Task details | The expected output is the complete data, reproduced exactly.
--- Entries supplied Enclosed Below ---
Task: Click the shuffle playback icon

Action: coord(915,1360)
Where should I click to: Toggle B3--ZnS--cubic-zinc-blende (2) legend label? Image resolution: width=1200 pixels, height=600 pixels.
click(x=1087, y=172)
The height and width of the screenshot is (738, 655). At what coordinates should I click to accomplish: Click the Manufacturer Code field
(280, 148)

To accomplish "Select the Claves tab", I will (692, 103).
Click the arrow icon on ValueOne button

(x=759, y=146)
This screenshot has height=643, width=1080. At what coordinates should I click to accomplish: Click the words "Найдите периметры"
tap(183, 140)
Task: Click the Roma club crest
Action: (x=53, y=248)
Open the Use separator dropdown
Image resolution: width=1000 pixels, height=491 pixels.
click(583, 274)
--- End of Enclosed Entries supplied ---
Result below |
Task: Click the shuffle playback icon

Action: coord(915,1360)
Where should I click to: Toggle B3--ZnS--cubic-zinc-blende (2) legend label? Image resolution: width=1200 pixels, height=600 pixels.
click(x=1087, y=172)
The height and width of the screenshot is (738, 655). At what coordinates should I click to accomplish: Click the Manufacturer Code field
(280, 148)

To accomplish "Select the Claves tab", I will (692, 103).
Click the arrow icon on ValueOne button

(x=759, y=146)
This screenshot has height=643, width=1080. At what coordinates should I click to accomplish: Click the words "Найдите периметры"
tap(183, 140)
Task: Click the Roma club crest
Action: (x=53, y=248)
Open the Use separator dropdown
Image resolution: width=1000 pixels, height=491 pixels.
click(583, 274)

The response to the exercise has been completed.